The paper tackled the problem of compressing pre-trained language models via iterative pruning by formulating it as an equality-constrained 0-1 Integer Linear Programming problem, resulting in a principled importance criterion and a self-regularization scheme to improve generalization at high sparsity levels, with experiments showing effectiveness across multiple NLP tasks at various sparsity levels.

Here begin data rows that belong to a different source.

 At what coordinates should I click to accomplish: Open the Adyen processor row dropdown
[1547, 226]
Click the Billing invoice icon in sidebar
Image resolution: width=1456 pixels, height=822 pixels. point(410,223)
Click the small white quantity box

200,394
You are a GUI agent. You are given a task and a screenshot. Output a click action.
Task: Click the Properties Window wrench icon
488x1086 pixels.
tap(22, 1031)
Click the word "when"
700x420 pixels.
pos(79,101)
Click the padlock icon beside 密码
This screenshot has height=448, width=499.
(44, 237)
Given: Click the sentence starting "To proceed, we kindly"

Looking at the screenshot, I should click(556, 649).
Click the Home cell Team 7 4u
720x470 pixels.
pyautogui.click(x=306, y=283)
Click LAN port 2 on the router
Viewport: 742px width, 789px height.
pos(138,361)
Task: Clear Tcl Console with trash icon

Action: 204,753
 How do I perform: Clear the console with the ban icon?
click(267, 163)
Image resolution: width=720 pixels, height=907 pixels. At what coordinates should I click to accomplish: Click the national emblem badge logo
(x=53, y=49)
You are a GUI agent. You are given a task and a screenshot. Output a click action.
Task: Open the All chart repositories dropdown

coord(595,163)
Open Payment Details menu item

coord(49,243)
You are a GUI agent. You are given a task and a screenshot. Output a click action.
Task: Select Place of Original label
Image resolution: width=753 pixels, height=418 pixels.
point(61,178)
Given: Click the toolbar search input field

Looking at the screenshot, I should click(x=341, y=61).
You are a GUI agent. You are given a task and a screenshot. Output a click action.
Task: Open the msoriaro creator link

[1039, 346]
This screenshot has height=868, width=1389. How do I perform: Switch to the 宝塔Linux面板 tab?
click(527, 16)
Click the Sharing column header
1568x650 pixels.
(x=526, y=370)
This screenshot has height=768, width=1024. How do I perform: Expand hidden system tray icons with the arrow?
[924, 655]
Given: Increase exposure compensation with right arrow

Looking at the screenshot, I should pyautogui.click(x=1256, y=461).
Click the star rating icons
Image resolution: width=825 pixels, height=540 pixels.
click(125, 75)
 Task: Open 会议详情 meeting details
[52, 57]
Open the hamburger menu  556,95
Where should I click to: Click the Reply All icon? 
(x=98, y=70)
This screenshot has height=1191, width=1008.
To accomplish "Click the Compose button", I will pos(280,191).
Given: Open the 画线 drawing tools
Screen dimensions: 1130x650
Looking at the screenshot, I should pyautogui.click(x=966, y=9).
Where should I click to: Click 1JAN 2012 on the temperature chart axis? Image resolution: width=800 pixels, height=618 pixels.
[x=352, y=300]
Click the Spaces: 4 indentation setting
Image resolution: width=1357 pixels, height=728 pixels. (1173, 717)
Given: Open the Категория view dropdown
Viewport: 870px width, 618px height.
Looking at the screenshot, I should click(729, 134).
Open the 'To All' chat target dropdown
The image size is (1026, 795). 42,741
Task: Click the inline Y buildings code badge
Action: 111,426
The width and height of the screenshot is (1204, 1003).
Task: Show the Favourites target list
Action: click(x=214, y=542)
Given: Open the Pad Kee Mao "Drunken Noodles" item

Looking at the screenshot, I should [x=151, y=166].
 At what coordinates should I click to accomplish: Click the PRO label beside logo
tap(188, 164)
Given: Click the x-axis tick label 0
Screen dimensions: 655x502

Iterative pruning is one of the most effective compression methods for pre-trained language models. We discovered that finding the optimal pruning decision is an equality-constrained 0-1 Integer Linear Programming problem. The solution to this optimization problem leads to a principled importance criterion which we use to rank parameters during iterative model pruning. To mitigate the poor generalization at high sparsity levels, we propose a self-regularization scheme where model prediction is regularized by the latest checkpoint with increasing sparsity throughout pruning. Our experiments on natural language understanding, question-answering, named entity recognition, and data-to-text generation with various Transformer-based PLMs show the effectiveness of the approach at various sparsity levels.